Country Music Hall of Fame Announces Massive Outlaw Country Exhibit
The Seventies were a wild and wooly time in the world of country music. Long hair, beards and blue jeans were anything but the norm in Music City, but a group of renegades in Texas changed all that, and in the process transformed the outlaw country movement into a mainstream force. This May, the Country Music Hall of Fame and Museum in Nashville will chronicle the movement with the new exhibit Outlaws & Armadillos: Country’s Roaring ’70s.
Outlaws & Armadillos opens on the 45th anniversary of seminal outlaw releases like Willie Nelson‘s Shotgun Willie, Waylon Jennings’ Honky Tonk Heroes, Jerry Jeff Walker’s ¡Viva Terlingua! and Billy Joe Shaver’s Old Five and Dimers Like Me, and takes its name, in part, from Armadillo World Headquarters, an Austin venue of the time.

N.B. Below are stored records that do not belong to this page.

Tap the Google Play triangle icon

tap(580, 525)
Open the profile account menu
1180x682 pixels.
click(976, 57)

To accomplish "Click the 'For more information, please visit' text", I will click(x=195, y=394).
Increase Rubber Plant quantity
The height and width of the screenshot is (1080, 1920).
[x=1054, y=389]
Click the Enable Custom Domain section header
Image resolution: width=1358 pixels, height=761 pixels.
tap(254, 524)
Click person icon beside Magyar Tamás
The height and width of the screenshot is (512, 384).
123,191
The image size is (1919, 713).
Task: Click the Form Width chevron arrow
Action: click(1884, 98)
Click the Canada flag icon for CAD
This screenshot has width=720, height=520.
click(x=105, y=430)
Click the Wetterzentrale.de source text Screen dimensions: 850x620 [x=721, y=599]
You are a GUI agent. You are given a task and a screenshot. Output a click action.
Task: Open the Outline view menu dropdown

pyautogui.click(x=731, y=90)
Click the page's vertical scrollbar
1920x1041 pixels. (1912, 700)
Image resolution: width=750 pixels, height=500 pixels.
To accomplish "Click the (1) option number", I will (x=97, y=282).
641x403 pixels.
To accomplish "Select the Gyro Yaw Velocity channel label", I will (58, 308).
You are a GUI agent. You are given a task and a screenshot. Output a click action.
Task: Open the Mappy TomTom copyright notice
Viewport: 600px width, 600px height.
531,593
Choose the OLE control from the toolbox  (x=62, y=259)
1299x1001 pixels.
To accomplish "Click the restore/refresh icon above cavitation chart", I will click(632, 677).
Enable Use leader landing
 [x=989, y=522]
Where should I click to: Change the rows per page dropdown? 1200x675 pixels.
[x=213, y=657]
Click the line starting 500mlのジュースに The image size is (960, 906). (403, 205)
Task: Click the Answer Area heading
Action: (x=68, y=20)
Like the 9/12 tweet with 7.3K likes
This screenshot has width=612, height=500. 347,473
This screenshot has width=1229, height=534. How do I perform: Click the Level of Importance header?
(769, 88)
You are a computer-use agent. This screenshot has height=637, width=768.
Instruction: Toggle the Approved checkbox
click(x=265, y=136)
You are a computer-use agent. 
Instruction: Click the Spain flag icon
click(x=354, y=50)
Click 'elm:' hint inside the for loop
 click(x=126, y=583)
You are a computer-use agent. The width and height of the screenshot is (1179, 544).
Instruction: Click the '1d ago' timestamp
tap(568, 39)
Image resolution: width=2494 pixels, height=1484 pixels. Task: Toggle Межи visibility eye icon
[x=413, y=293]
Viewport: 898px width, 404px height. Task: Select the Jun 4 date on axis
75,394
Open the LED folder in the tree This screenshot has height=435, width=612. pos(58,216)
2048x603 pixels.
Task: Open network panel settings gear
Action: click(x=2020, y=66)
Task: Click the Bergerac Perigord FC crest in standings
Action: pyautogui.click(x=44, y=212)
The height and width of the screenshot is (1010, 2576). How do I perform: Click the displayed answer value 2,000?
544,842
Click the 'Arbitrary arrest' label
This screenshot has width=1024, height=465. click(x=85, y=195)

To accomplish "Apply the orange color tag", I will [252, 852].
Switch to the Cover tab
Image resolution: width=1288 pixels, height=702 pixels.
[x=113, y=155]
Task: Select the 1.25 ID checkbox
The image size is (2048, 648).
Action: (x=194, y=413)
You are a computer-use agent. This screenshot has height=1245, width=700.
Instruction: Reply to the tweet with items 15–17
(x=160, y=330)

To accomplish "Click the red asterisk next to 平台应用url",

Opening May 25th and running through February 14th, 2021, Outlaws & Armadillos will be bolstered by a companion book, CD and LP, and also feature educational courses. The exhibit will be fleshed out, not only by artifacts, but via visual art, film and historical footage, including interviews and concert footage from Austin filmmaker Eric Geadelmann.
A ragtag bunch of ex-hippies and Nashville castoffs, the outlaws found common ground in the Lone Star State’s capitol city of Austin, which was still years away from being known as “The Live Music Capital of the World.” Nelson and Jennings would become two of country’s biggest icons as well as counterculture figures, upending the business by being granted unprecedented creative control over their music and recordings.
Along with Nelson and Jennings, Bobby Bare, Jessi Colter, David Allan Coe, Guy Clark and Townes Van Zandt all became integral members of the movement. Others like Shaver, Ray Wylie Hubbard and Gary P. Nunn wrote songs that became hits for others, including Nunn’s “London Homesick Blues,” the longtime theme song for Austin City Limits, which launched its first season in 1976.
“At the time, some of these things seemed unusual, even insane,” says museum CEO Kyle Young. “Now, they all seem essential to any understanding of this great American art form, country music.”